[MATERIAL SUPPLIED — start]

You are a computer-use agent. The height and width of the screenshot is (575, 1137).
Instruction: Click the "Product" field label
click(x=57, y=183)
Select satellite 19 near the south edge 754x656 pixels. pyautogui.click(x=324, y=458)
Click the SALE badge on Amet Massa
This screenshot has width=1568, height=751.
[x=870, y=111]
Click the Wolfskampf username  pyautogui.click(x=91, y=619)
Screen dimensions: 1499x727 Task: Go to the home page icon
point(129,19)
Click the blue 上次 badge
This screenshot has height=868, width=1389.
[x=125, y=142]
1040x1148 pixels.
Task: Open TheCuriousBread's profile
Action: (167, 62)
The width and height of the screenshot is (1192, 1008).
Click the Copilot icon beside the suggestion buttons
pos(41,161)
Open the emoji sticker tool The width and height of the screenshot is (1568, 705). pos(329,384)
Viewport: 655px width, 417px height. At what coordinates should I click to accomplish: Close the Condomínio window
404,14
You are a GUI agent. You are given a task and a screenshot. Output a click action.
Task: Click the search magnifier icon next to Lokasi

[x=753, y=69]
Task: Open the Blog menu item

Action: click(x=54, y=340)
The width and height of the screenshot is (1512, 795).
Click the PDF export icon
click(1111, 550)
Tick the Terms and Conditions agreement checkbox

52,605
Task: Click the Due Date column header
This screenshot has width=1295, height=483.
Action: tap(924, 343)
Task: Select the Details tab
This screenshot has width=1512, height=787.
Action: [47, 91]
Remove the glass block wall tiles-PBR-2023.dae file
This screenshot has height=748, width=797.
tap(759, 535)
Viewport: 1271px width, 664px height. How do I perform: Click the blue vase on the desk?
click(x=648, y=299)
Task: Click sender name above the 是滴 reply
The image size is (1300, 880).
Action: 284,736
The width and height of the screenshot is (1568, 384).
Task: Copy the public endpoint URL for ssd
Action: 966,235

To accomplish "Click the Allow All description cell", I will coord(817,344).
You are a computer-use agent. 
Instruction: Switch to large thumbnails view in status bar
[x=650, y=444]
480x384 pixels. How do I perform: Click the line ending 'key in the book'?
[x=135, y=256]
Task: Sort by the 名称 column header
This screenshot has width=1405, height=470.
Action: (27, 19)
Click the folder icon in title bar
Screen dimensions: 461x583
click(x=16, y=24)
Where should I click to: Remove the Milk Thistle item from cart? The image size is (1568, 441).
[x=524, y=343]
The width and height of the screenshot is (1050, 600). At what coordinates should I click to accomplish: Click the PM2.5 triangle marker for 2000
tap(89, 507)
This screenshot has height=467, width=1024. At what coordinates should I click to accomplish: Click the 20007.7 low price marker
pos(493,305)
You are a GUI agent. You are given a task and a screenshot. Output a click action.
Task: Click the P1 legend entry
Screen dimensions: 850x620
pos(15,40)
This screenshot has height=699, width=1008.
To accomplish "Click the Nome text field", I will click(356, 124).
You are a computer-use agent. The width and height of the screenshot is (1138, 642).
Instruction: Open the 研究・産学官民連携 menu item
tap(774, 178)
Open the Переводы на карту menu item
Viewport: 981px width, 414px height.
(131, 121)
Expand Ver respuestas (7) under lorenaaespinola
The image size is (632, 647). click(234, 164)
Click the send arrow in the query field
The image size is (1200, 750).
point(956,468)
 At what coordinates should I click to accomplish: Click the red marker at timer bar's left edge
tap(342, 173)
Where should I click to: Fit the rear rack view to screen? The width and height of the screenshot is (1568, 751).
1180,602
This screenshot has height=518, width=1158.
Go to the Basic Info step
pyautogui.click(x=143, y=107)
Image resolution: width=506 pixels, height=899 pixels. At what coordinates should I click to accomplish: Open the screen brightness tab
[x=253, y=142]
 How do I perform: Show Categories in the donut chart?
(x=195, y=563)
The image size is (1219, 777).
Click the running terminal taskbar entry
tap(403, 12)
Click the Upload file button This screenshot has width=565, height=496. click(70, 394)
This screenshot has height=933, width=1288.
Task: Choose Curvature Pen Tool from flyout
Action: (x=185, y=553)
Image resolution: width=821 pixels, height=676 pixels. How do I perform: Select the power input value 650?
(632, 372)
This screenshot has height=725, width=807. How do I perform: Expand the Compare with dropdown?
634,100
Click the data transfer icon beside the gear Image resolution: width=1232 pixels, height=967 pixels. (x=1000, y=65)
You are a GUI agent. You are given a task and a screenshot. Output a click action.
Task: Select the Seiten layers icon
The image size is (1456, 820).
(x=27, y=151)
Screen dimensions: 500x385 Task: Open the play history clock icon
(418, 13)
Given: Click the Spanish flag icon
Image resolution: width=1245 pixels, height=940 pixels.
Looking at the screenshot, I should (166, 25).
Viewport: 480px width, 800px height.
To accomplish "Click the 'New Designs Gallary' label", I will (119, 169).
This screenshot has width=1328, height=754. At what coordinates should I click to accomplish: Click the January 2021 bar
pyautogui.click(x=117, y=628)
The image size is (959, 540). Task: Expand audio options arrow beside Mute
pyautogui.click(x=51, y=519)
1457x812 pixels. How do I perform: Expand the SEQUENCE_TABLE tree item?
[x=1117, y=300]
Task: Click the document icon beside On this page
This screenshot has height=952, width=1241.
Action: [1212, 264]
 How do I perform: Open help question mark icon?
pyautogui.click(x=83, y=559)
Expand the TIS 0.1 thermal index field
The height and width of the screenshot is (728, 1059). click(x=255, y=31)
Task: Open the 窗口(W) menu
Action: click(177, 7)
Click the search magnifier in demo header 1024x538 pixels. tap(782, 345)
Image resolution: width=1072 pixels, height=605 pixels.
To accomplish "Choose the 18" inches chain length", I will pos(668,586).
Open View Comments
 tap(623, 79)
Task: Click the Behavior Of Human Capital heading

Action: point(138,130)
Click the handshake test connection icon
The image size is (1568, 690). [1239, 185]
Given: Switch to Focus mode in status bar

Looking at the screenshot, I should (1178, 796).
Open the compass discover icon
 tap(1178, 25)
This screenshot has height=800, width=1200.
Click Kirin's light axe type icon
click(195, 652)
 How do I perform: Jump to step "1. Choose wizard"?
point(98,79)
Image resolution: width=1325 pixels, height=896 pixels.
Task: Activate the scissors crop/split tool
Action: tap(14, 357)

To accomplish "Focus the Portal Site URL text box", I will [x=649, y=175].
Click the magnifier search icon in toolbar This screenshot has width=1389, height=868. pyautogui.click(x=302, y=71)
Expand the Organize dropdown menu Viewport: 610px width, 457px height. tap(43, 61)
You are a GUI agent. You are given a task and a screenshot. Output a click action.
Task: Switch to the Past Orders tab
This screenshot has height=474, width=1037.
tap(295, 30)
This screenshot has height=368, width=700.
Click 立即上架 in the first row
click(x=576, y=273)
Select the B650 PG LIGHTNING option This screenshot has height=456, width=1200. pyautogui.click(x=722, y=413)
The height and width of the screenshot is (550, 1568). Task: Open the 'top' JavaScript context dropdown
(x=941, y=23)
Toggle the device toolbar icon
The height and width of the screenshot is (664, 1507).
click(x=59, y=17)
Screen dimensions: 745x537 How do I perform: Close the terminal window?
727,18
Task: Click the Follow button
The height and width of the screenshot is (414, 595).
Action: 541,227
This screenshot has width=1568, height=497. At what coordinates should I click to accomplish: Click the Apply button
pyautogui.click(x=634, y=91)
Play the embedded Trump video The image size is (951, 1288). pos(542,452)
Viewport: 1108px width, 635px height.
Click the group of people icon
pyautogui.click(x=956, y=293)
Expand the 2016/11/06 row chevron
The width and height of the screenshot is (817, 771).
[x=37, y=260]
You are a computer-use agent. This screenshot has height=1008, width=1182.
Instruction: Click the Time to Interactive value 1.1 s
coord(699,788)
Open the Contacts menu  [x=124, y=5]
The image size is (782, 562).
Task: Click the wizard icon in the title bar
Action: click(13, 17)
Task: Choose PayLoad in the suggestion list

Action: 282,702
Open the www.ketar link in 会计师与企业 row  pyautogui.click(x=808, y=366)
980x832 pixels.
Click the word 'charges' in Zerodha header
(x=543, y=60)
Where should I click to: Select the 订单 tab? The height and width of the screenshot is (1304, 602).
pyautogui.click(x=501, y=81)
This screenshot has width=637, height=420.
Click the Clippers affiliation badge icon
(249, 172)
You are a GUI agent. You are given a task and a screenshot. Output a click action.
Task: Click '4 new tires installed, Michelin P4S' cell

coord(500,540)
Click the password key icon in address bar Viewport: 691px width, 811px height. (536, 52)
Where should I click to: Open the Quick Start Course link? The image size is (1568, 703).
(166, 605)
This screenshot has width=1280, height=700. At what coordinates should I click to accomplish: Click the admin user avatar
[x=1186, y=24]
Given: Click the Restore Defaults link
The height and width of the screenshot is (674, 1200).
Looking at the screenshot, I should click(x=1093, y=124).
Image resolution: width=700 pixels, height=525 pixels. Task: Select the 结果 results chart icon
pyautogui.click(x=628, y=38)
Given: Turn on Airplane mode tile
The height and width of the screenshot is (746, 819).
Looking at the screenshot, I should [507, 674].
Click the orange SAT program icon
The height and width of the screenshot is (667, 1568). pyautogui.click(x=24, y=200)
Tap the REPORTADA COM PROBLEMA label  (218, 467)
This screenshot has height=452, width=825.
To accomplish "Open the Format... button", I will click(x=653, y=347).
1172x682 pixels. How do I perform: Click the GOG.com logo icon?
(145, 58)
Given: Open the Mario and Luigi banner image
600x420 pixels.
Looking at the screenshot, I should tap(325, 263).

[MATERIAL SUPPLIED — finish]

### TASK TO CARRY OUT
Some lines in the data above hold the string "computer". Find and copy each of them.

### ANSWER AREA
You are a computer-use agent. The height and width of the screenshot is (575, 1137).
You are a computer-use agent. 
You are a computer-use agent. The width and height of the screenshot is (1138, 642).
You are a computer-use agent. This screenshot has height=1008, width=1182.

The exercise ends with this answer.